Mit dem Zug in den Winterurlaub – so funktioniert`s. Viele werden die bevorstehenden Semesterferien für einen Winter(sport)urlaub in heimischen Gefilden nutzen. Wer seine Anreise noch nicht fix geplant hat, sollte den Zug als Verkehrsmittel in Erwägung ziehen.

Von Redaktion noen.at und Redaktion bvz.at. Erstellt am 15. Januar 2020 (10:56)
shutterstock.com/Africa Studio

"Mit der richtigen Vorbereitung ist die Bahn eine attraktive Alternative zum Pkw. Denn sofern es eine gute öffentliche Anbindung gibt, erspart man sich damit die anstrengende Fahrt auf mitunter glatten Straßen und Verzögerungen durch Stau", sagt ÖAMTC-Touristikerin Maria Renner.

Saisonale Direktverbindungen – Urlaubsexpress, Nightjet & Co.

Während der Skisaison gibt es zusätzliche und vor allem direkte Zugverbindungen – so fährt an den Samstagen noch bis 7. März der Sonderzug Urlaubsexpress von Wien, St. Pölten und Linz über Haus im Ennstal, Schladming und Altenmarkt im Pongau bis nach Bischofshofen. Außerdem gibt es in der Wintersaison an den Wochenenden zusätzliche Direktverbindungen von Wien nach z.B. Zell am See und St. Johann im Pongau.

Da die Anfahrt nach Tirol je nach Ausgangspunkt länger dauern kann, verkehren auch Nachtzüge in die Skigebiete. Der Nightjet steuert vier Tiroler Destinationen an: Anton am Arlberg, Stubaier Gletscher, SkiWelt Wilder Kaiser Brixental sowie SkiStar St. Johann. Im Ticketpreis sind neben der Bahnfahrt auch Sitzplatzreservierung, Skipass und Hoteltransfer inkludiert. "Durch die nächtliche Zugfahrt erspart man sich eine Hotelübernachtung und kommt im Idealfall ausgeschlafen im Skigebiet an", sagt die Expertin des Mobilitätsclubs.
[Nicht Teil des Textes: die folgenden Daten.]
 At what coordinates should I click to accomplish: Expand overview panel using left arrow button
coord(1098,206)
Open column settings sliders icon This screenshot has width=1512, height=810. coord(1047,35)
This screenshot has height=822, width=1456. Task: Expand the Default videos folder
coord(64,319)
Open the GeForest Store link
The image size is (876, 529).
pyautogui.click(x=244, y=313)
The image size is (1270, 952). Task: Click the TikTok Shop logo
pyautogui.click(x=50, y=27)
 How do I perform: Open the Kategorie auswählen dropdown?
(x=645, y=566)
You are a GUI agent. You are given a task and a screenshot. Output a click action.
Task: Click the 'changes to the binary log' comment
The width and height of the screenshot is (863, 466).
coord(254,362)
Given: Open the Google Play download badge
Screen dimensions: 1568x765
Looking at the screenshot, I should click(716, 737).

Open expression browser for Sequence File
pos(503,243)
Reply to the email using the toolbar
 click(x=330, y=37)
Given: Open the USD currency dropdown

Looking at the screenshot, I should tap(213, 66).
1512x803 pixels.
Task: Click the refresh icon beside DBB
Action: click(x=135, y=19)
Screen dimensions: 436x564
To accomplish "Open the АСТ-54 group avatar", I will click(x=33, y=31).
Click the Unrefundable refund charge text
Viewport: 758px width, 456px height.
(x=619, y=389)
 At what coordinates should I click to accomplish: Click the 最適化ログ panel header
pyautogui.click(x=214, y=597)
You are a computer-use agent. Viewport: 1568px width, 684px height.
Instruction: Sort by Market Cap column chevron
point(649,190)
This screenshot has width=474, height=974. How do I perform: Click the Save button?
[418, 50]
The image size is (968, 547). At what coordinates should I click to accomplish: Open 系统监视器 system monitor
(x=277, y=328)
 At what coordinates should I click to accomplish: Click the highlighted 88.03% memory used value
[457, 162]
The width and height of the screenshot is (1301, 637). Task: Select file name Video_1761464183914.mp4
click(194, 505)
Gepäckservice für die Zugfahrt – welche Kosten anfallen

Noch angenehmer wird die Zugfahrt, wenn man Koffer und Skier nicht mitschleppen muss. Der Haus-Haus-Gepäckservice der ÖBB holt die Utensilien einige Tage vor dem Urlaub ab und bringt sie österreichweit zur gewünschten Unterkunft.

Koffer, Rucksack oder auch Skischuhtasche gelten als Normalgepäck, der Transport kostet pro Stück 21 Euro. Skier, Snowboard oder Schlitten zählen zum Sondergepäck, dafür werden pro Stück 31 Euro fällig. Standardmäßig wird bei Inlandsbuchungen das Gepäck von Montag bis Freitag zwischen 8 und 17 Uhr abgeholt und im Laufe des nächsten Werktages im selben Zeitraum zugestellt. Wer ein bestimmtes Zeitfenster buchen möchte, muss dafür Extrakosten in Kauf nehmen. "Am besten bucht man den Service mindestens zwei Wochen im Voraus", rät die ÖAMTC-Expertin.

Auch für die Mobilität im Skigebiet selbst gibt es immer häufiger Alternativen zum eigenen Pkw: In zahlreichen Wintersportdestinationen verkehren Shuttlebusse zwischen Unterkunft und Piste. Außerdem trumpften zuletzt einige Orte mit teils autofreien Konzepten auf, z.B. Werfenweng im Pongau oder Serfaus. Gäste der Alpenregion Vorarlberg können das ganze Bundesland umweltfreundlich und komfortabel entdecken, denn die sogenannte Gästekarte fürs Brandnertal, Bludenz und das Klostertal gilt gleichzeitig als Gratisticket für sämtliche Bahn- und Busverbindungen vorarlbergweit. Die Gästekarte erhält man kostenlos ab der ersten Übernachtung.

Reise-Checkliste erleichtert Vorbereitung

Eine direkt auf den Winterurlaub mit dem Zug abgestimmte Reise-Checkliste findet man unter: www.oeamtc.at/reisecheckliste. Die Online-Packliste des Mobilitätsclubs lässt sich den Reiseteilnehmern (z.B. Kind, Hund), der Unterkunft und dem Zielort anpassen und erinnert an wichtige Erledigungen vor dem Urlaub.